Todos têm o direito de gostar ou desgostar do BBB. Entretanto, algumas vezes, os argumentos daqueles que não gostam do BBB demonstram certa insensibilidade para com o cotidiano. Não sou muito fã dos colunistas da Folha de S. Paulo, mas um conflito estabelecido entre um texto de Renato Kramer e o comentário de um leitor trouxe a tona algo interessante para se discutir. Kramer, em seu texto, falava do peso que Daniel, participante do programa, estaria sentindo ao exercer sua liderança no jogo. Daniel teria que selecionar alguém para ir ao paredão e estava preocupado com as implicações de sua escolha. Nisso, um leitor rebate algo mais ou menos nesse sentido: “Peso do que? Aquilo é um jogo. A pessoa escolhe e pronto”. O que Daniel estaria demonstrando, nesse sentido, seria um grande teatrinho e, por ter insultado Kramer, o leitor teve seu comentário posteriormente removido.

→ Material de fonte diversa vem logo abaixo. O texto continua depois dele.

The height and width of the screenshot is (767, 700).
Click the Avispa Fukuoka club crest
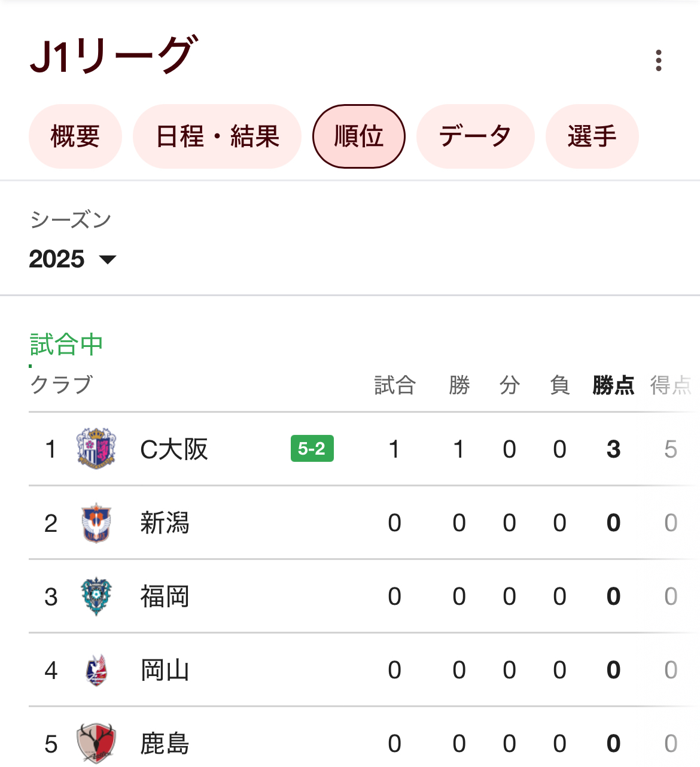[96, 596]
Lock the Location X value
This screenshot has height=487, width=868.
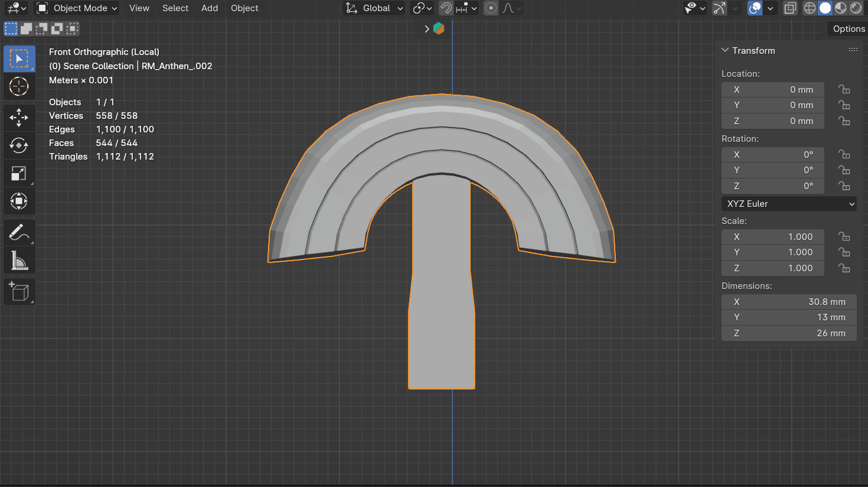(x=844, y=90)
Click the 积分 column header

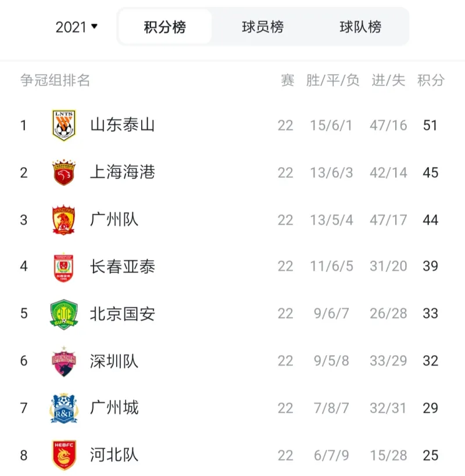click(x=431, y=80)
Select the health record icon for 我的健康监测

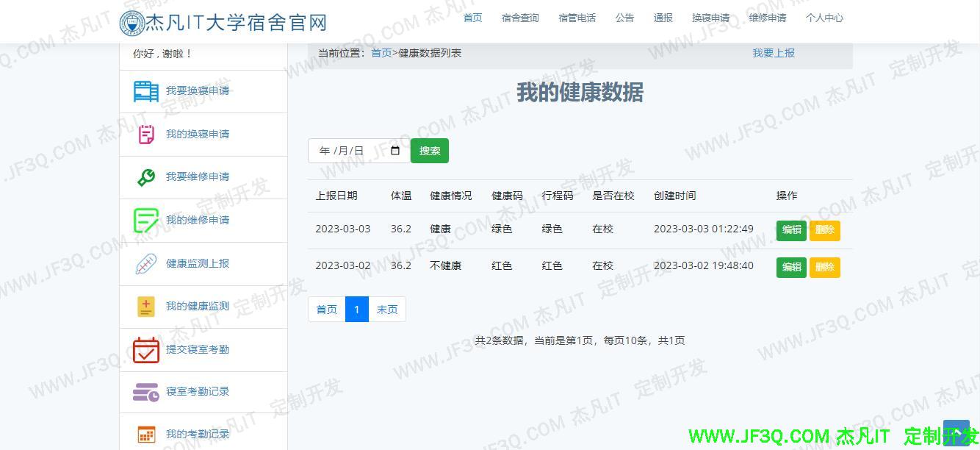pyautogui.click(x=145, y=306)
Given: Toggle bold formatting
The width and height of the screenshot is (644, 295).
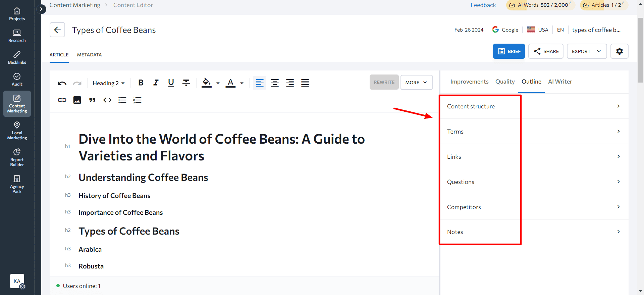Looking at the screenshot, I should tap(141, 83).
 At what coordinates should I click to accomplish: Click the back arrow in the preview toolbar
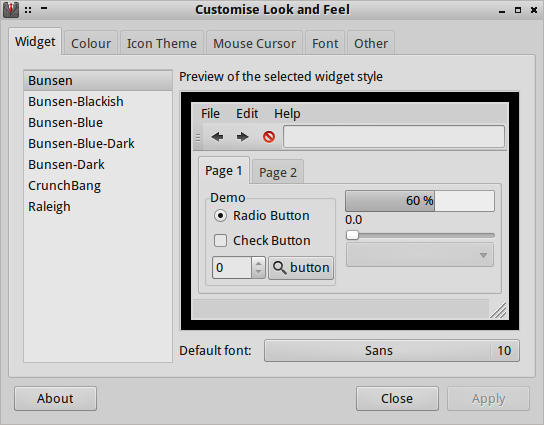218,137
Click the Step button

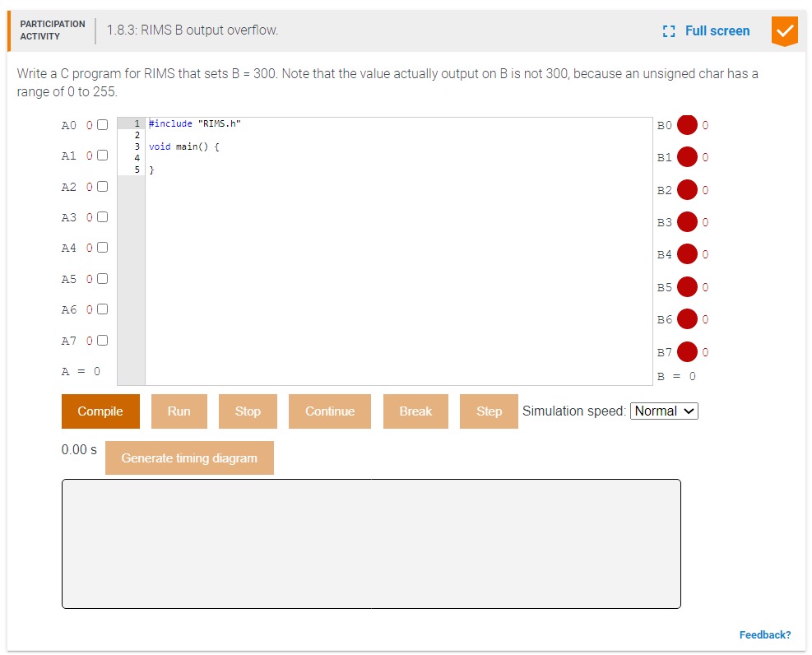[x=489, y=411]
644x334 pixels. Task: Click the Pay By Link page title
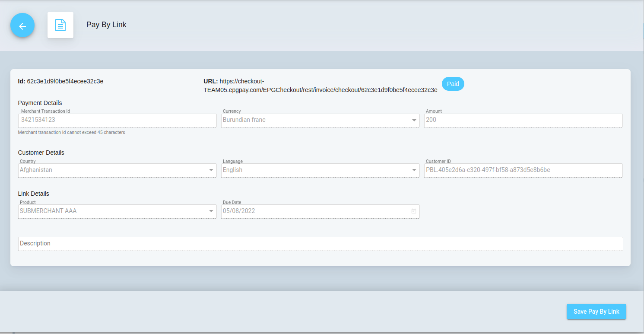click(106, 25)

Considero insensível o argumento do leitor pois ele parece derivar de um outro argumento que, não raro, aqueles que não gostam do BBB utilizam para justificar seu gosto. É o argumento do “aquilo é só um jogo e as pessoas ficam fazendo cena, no fundo é só jogo mesmo. Todo mundo é falso”. Deixando de lado as hipóteses de que o BBB é um programa de cartas marcadas, ou tudo armado, e refletindo sobre o que podemos ver nele, discordo desse tipo de opinião. Penso que a grande graça (no sentido de que há um conflito interessante ali dentro) do BBB é justamente ser, quase que contraditoriamente, um “jogo de convivência”. É um jogo onde o vencedor é um só, mas para vencer, ele precisa conviver com seus oponentes. E o que isso implica?

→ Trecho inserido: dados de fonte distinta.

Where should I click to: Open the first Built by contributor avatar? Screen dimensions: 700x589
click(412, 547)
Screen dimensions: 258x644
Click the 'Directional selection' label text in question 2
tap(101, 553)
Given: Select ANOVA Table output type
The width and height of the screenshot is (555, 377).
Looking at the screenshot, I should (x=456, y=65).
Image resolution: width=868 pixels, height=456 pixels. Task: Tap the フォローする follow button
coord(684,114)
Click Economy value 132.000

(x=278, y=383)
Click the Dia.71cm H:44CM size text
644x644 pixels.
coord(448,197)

Um dos grandes passos do Marx filósofo foram as noções de fetichismo e reificação. O que é isso? Marx dizia que o mercado operava de uma maneira intrigante: fazia com que tomássemos o vivo pelo morto e vice-versa. Sendo assim, o fetichismo é quando tomamos um objeto, morto, e o vivificamos. É quando a calça jeans que tanto desejamos comprar conversa com nós, dizendo-nos, da vitrine, que temos que emagrecer para ir lá busca-la. As mercadorias ganham vida, se transformam em sujeitos, com vontade própria. Por outro lado, a reificação é quando tomamos o que é vivo pelos seus aspectos mortos. É quando tratamos algo que é vivo como mero objeto. Nesse ponto percebemos porque há tanta carga negativa quando se fala em manipular as pessoas. Ora, pessoas são seres vivos, sujeitos. Sendo assim, manipula-las seria trata-las somente como objeto, não reconhecendo suas vontades e liberdade para agir. O que tudo isso tem a ver com o BBB? Tudo a ver.

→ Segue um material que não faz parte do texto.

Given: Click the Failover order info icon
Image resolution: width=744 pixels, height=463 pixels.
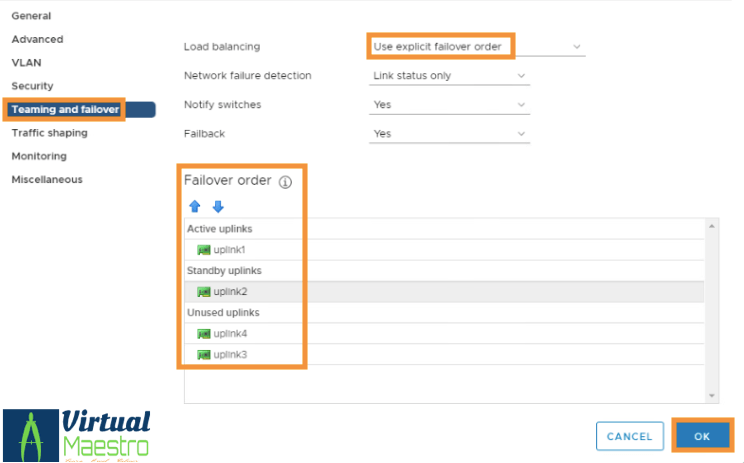Looking at the screenshot, I should tap(285, 182).
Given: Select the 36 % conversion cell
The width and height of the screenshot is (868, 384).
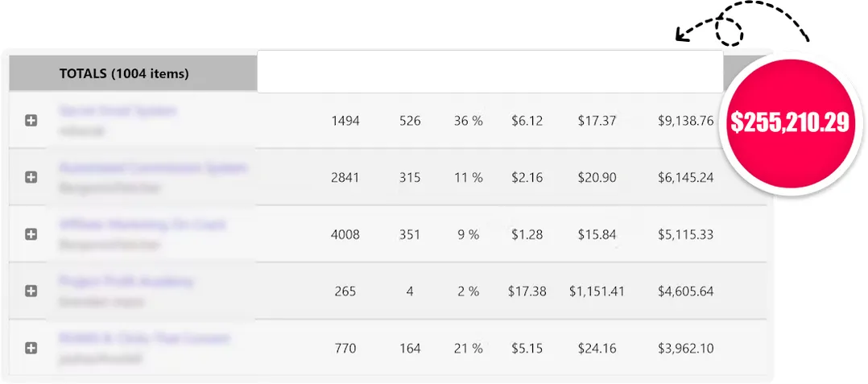Looking at the screenshot, I should pos(469,121).
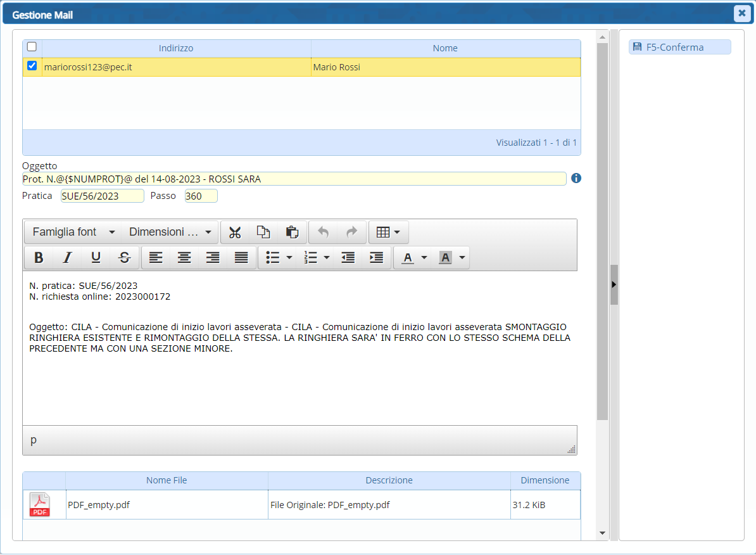The image size is (756, 555).
Task: Toggle Bold formatting
Action: tap(39, 258)
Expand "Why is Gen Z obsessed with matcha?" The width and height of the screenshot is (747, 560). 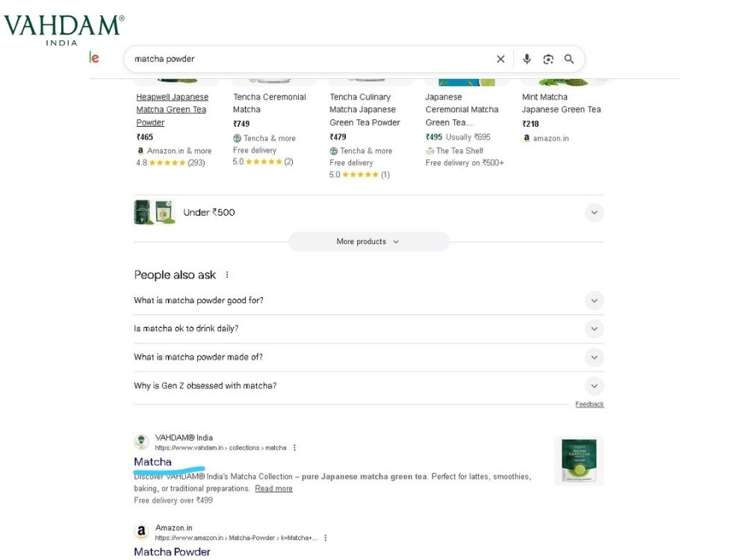point(594,386)
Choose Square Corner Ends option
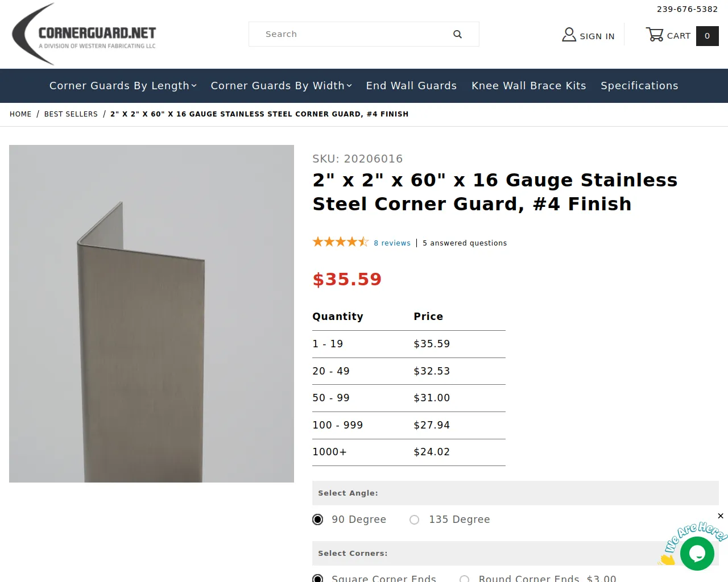This screenshot has width=728, height=582. pos(318,578)
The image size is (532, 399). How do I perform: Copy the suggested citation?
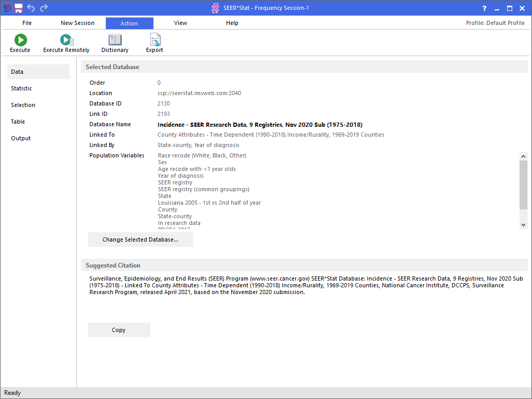pos(118,330)
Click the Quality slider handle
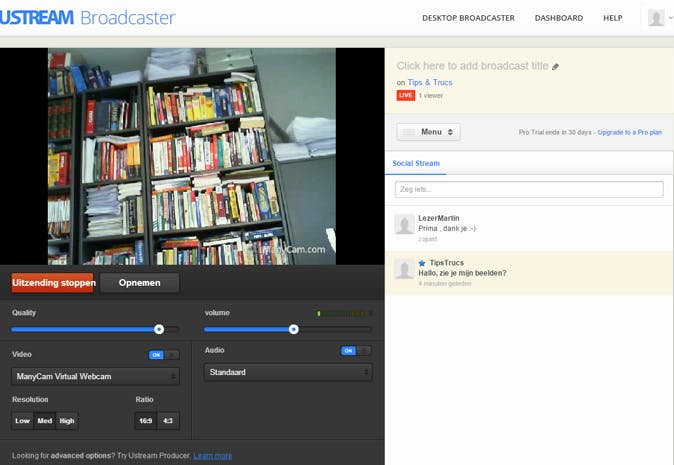The width and height of the screenshot is (674, 465). [x=159, y=329]
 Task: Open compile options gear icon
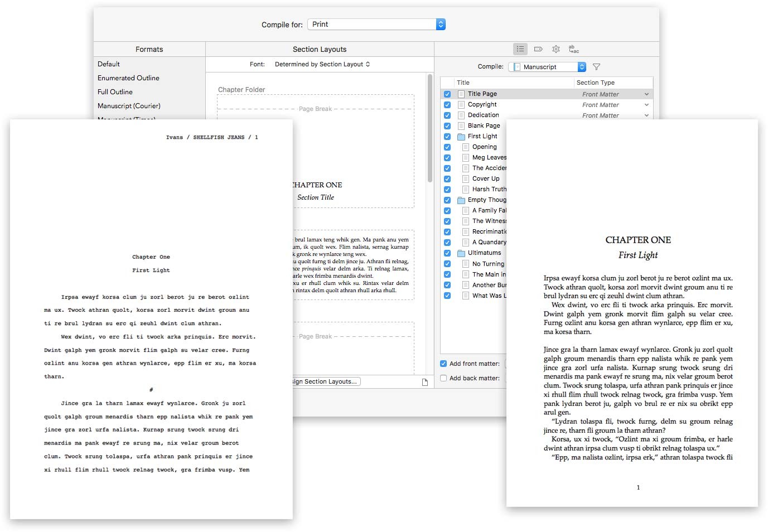pos(556,49)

Partindo-se do pressuposto de que o BBB é um jogo, todos deveriam entrar na casa com a ideia de reificar todos os outros participantes. Ou seja, transforma-los em peças do tabuleiro, em objetos, manipuláveis. Com o objetivo de ganhar, o grande jogador objetificaria todos ali dentro, afinal, é “somente” um jogo. Entretanto, o BBB não é como um jogo de xadrez. Ali, as peças não são de madeira, mas sim pessoas, sujeitos. Isso significa dizer que, na convivência, amizades e outros tipos de amores surgirão e, aí, a reificação está ameaçada. Ora, não existe amizade e nem amor que não tenha como pressuposto o reconhecimento do outro como sujeito, como fim em si mesmo, e não só como meio para nossas vontades. A amizade surgida da convivência implica que alguns participantes reconheçam outros participantes (seus potenciais oponentes) não mais como meras peças de tabuleiros, mas como seres humanos.
Sendo assim, o peso da decisão de Daniel, ao exercer sua liderança no jogo, pode não se configurar como um teatrinho, muito menos somente como um medo de ser eliminado caso tome uma decisão errada. Uma decisão errada pode implicar não só numa futura eliminação como também na ruina da boa convivência e, nesse grande caldeirão humano, demasiado humano, causar a infelicidade daqueles que já não queremos que sejam somente peões de madeira.